Project

General

Profile

Actions

action #60662

closed

[SLE][Migration][SLE15SP2][Regression] Some regression tests fails on ppc64le - /dev/hvc0: permission denied

Added by tinawang123 over 4 years ago. Updated almost 4 years ago.

Status:
Resolved
Priority:
High
Assignee:
Category:
Bugs in existing tests
Target version:
-
Start date:
2019-12-05
Due date:
% Done:

100%

Estimated time:
16.00 h
Difficulty:

Description

Observation

openQA test in scenario sle-15-SP2-Regression-on-Migration-from-SLE15-SPX-to-SLE15-SP2-ppc64le-online_sles15_pscc_Addons-basesys-srv-desk-dev-contm-lgm-pcm-wsm_all_full@ppc64le fails in
curl_https

Test suite description

Reproducible

Fails since (at least) Build 80.5

Further details

Always latest result in this scenario: latest


Related issues 1 (0 open1 closed)

Related to openQA Tests - action #60935: [SLE][Migration][SLE15SP2][Regression]test fails in salt - salt-run timeoutResolvedcoolgw2019-12-12

Actions
Actions #1

Updated by coolgw over 4 years ago

dev/hvc0 not permission

Actions #2

Updated by hjluo over 4 years ago

  • Assignee set to hjluo
Actions #3

Updated by leli over 4 years ago

  • Estimated time set to 16.00 h
Actions #4

Updated by hjluo over 4 years ago

  • Status changed from New to In Progress
  • % Done changed from 0 to 20

rerun it in 108.1 to check it it still hit this issue.
https://openqa.suse.de/tests/3739548 this case failed at zypper migration
reason: proxy scc is not working during zypper migration

Actions #5

Updated by hjluo over 4 years ago

  • Status changed from In Progress to Blocked
  • % Done changed from 20 to 30

migration was not completed and can't reach curl_https module.

Actions #7

Updated by hjluo over 4 years ago

skip module install_service and check_upgraded_service and rerun https://openqa.suse.de/tests/375091

Actions #8

Updated by hjluo over 4 years ago

  • % Done changed from 30 to 40

it looks like the connection that curl to https://eu.httpbin.org was timedout sometimes.

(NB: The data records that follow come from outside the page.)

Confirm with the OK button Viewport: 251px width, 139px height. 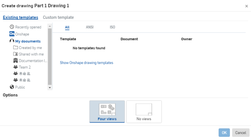pyautogui.click(x=224, y=133)
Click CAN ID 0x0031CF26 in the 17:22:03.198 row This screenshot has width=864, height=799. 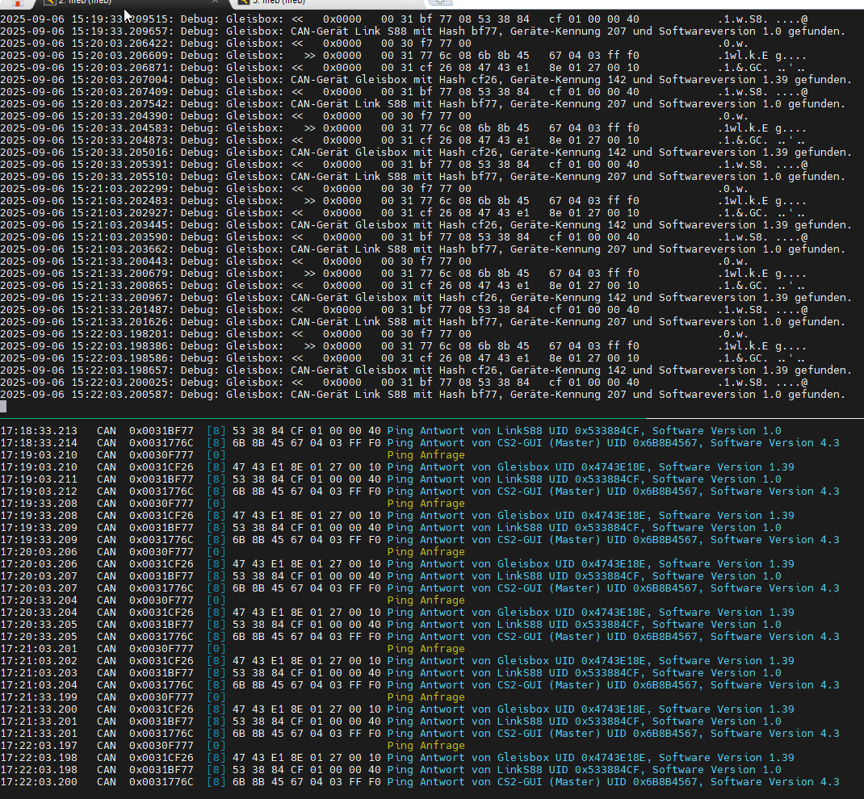(161, 758)
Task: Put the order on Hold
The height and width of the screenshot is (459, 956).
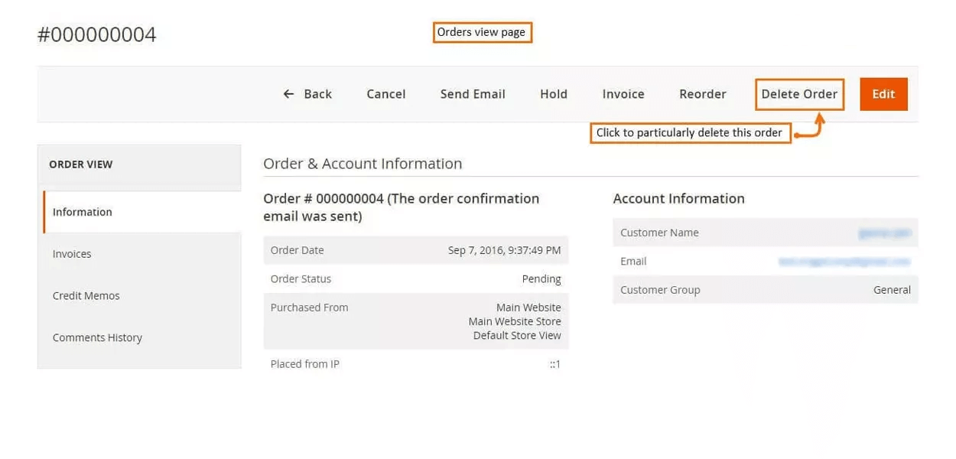Action: (553, 94)
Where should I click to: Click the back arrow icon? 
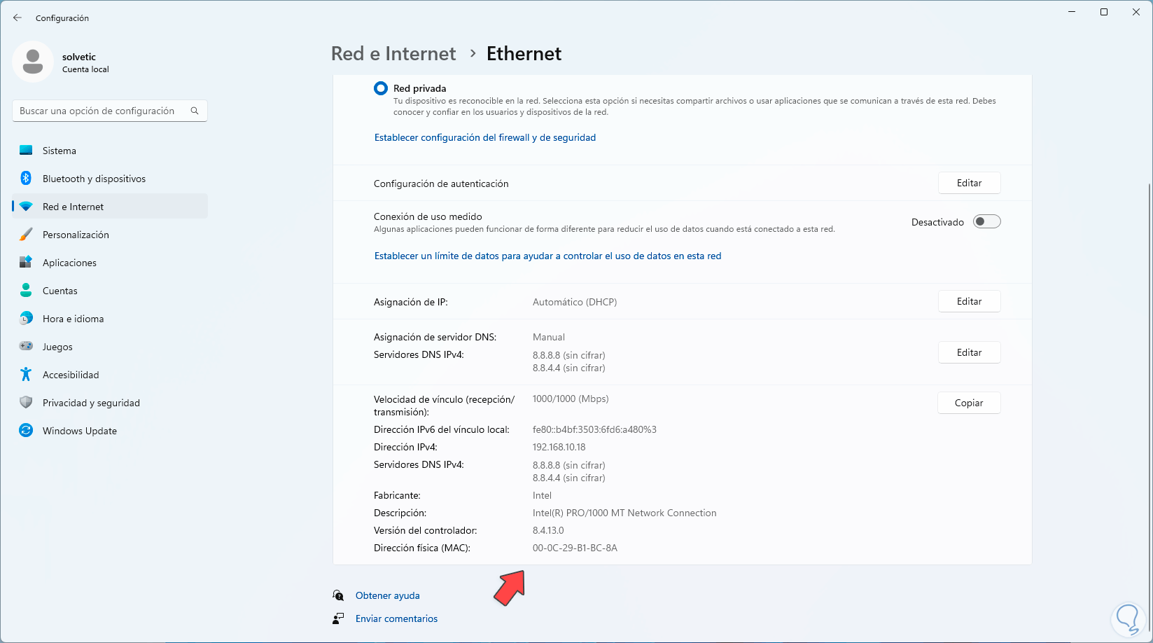pyautogui.click(x=18, y=18)
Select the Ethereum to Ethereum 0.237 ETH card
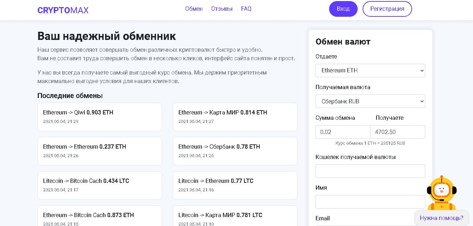 [x=100, y=151]
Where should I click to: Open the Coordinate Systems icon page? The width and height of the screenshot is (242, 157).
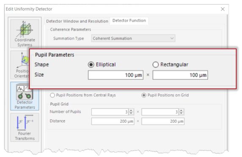coord(25,34)
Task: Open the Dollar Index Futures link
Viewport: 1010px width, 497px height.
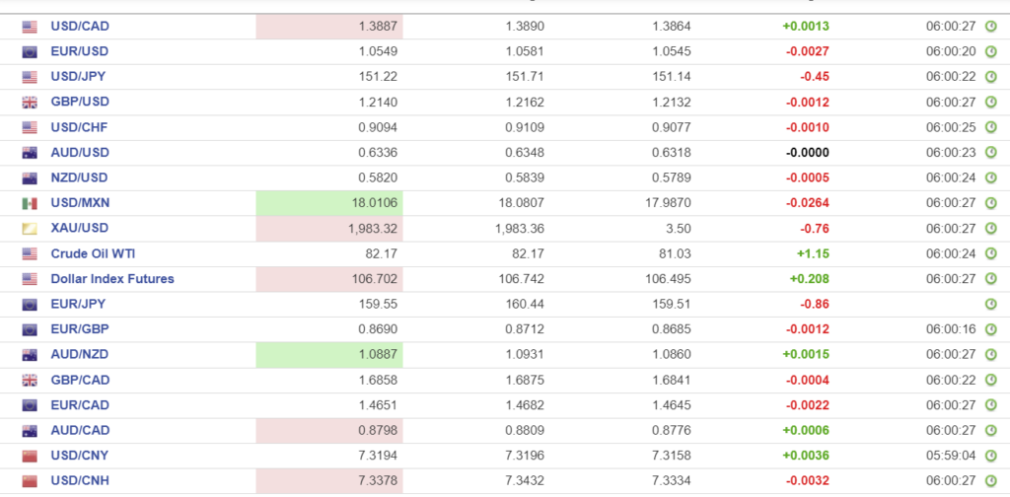Action: tap(111, 279)
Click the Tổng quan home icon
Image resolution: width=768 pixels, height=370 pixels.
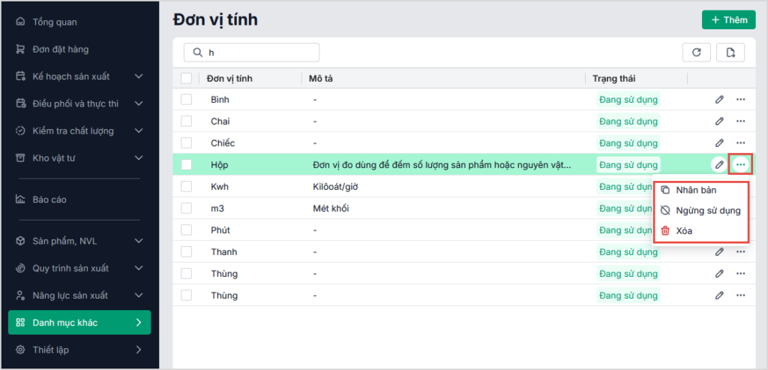(20, 22)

curl -f -v https://eu.httpbin.org/get failed: script timeout: curl -f -v https://httpbin.org/get 2>&1 at /usr/lib/os-autoinst/testapi.pm line 1091.

[2019-12-04T08:45:27.131 CET] [debug] Maybe the network is busy. Retry: 7 of 7
[2019-12-04T08:45:27.131 CET] [debug] curl failed (with retries) at /var/lib/openqa/cache/openqa.suse.de/tests/sle/tests/console/curl_https.pm line 36.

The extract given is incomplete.